Several years ago, when I attended an orientation for students who were beginning their doctoral studies, the director of graduate studies recommended a book written by William Bridges called Transitions: Making Sense of Life’s Changes(Addison-Wesley Publishing Co., Reading, MA: 1980). Because everyone at the orientation was transitioning from lives committed to God, family, work, and community to lives committed to God, family, work, community, and graduate studies, the recommendation was appropriate and certainly appreciated. One particular passage in the book caught my attention then and continues to do so now whenever I am asked to begin something new.
Throughout nature, growth involves periodic accelerations and transformations: Things go slowly for a time and nothing seems to change—until suddenly the eggshell cracks, the branch blossoms, the tadpole’s tail shrinks away, the leaf falls, the bird molts, the hibernation begins. With us it is the same (5).
The crucial point of this passage is developed by William Bridges in the pages of his book. In summary, transitions are not the various changes we experience in life but the personal development we undergo because of the changes we experience. Transitions are the readjustments we make to our own spiritual self-identities to coincide with what is happening around us.

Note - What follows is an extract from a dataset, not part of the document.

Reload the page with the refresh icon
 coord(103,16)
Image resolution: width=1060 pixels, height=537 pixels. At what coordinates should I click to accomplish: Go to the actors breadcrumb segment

People know when changes are taking place in their lives because of the uneasiness and pain that are caused by changes. People only know when transitions are taking place when they take the uneasiness and pain and contemplate the personal and perhaps communal adjustments that must be made to accommodate and live with the changes. Like the hatching of a chick, the blossoming of a flower, and the development of a frog, transitions require time and effort. Spiritual growth requires leaving behind the old and being open to the possibilities of the new.

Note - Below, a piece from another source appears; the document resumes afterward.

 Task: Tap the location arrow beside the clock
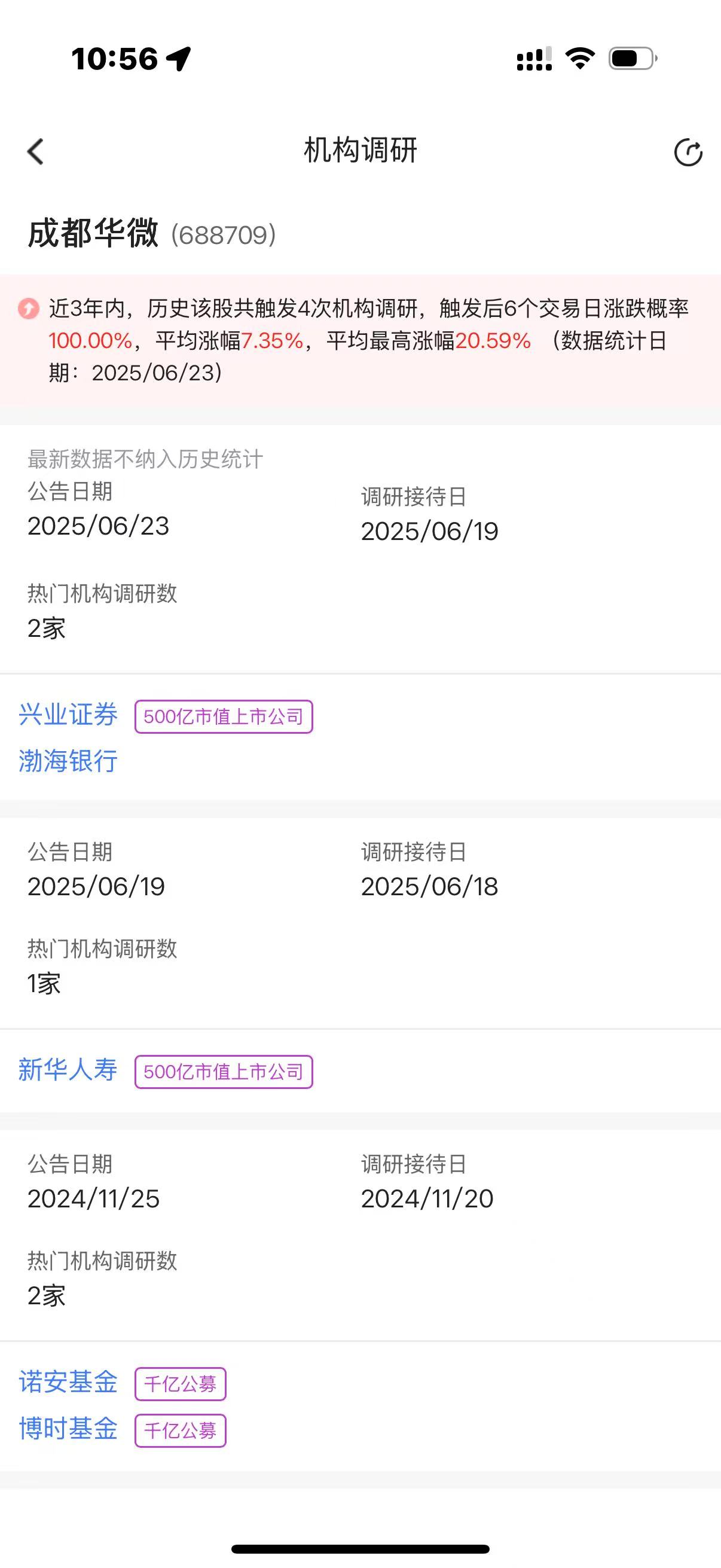coord(179,59)
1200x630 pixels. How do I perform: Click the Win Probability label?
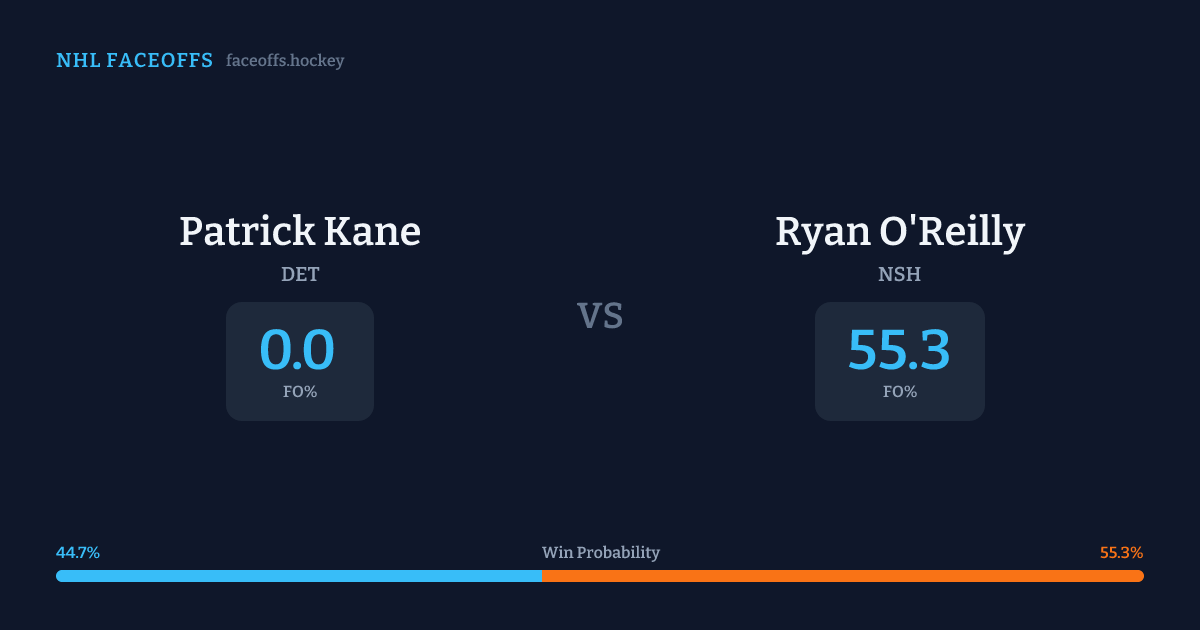coord(601,553)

A familiar example of transition in our Christian tradition takes place on Pentecost when the followers of Jesus Christ are dealing with the changes in their lives caused by the death, resurrection, and departure of Jesus. Encouraged by the Spirit of God and certainly by each other, Jesus’ followers undergo several transitions that lead to what we know as our Catholic Church and Christian heritage. If the followers of Jesus had not transitioned from their experience with Jesus and their reflections on that experience, would there be a Christian community today?
As I reflect on all the changes that are taking place and that must take place at the Church of St. Matthew through the hands of volunteers, the following words of William Bridges are challenging:
Transition is a kind of street-crossing procedure. One would be a fool to stay out there in the middle of the street any longer than was necessary, so once you step off the curb, move on to the other side as fast as you can. And whatever you do, don’t sit down on the center line to think things over (112).